The JMSDF wasted no time establishing Shimofusa as a cornerstone of Japan's maritime defense. Fleet Air Force Headquarters activated there in 1961, and Fleet Air Wing 4 stood up in 1962, operating P2V-7 Neptune and P-2J patrol aircraft on anti-submarine missions across the Western Pacific. The runway and control tower were rebuilt that same year. For over a decade, Shimofusa served as the nerve center for Japan's maritime patrol operations. When the JMSDF Fleet Air Force headquarters relocated to the partially released U.S. Naval Air Station Atsugi in 1973, Shimofusa's mission evolved. The Air Training Command moved in from Utsunomiya, and the base became the place where Japan's naval aviators learn their craft.

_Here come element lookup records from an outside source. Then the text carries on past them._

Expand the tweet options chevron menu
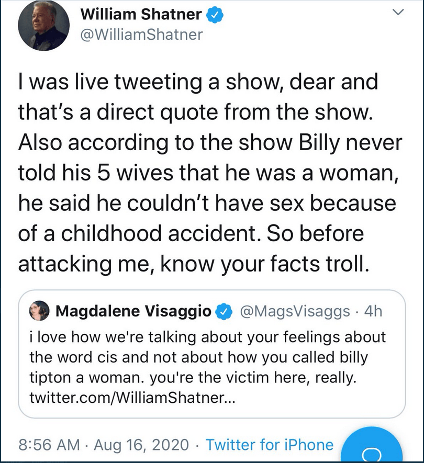The image size is (424, 463). [399, 12]
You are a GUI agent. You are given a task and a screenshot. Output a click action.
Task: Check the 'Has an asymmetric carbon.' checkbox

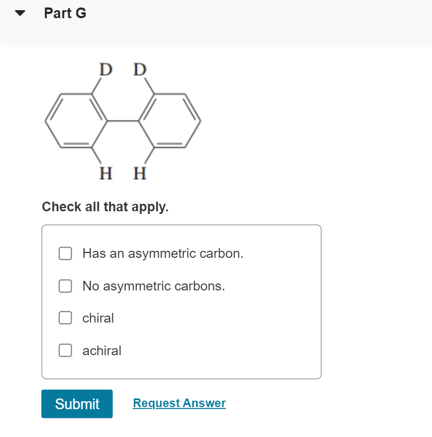[x=65, y=254]
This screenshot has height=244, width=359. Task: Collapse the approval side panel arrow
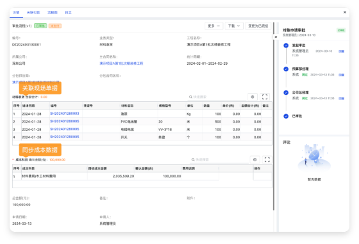tap(276, 37)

Today Shimofusa is headquarters of the JMSDF Air Training Command and home to the Shimohusa Air Training Group. The distinctive gray silhouettes of Kawasaki-Lockheed P-3C Orion maritime patrol aircraft are a constant presence in the skies above Kashiwa and Kamagaya, flown by the 203rd Air Training Squadron. Until 2011, NAMC YS-11 turboprops -- Japan's only domestically designed postwar airliner, adapted for training -- also operated from the field. The base houses the JMSDF 3rd Service School, training ground crews and technical specialists, and a detachment of the Communications Command. From a golf course requisitioned in desperation to one of Japan's premier naval aviation training installations, Shimofusa's runway has never stopped serving whoever claims it.
Shimofusa Air Base (RJTL) is located at 35.80N, 140.01E in the dense suburban landscape east of Tokyo, straddling the Kashiwa-Kamagaya border in Chiba Prefecture. The single runway is oriented roughly 01/19. When approaching from altitude, look for the military installation embedded within the urban sprawl northeast of Matsudo. Nearby civilian airports include Narita International (RJAA) approximately 30 nm to the east and Haneda (RJTT) approximately 25 nm to the southwest. This is an active JMSDF base; civilian overflights should maintain appropriate altitude and monitor military frequencies.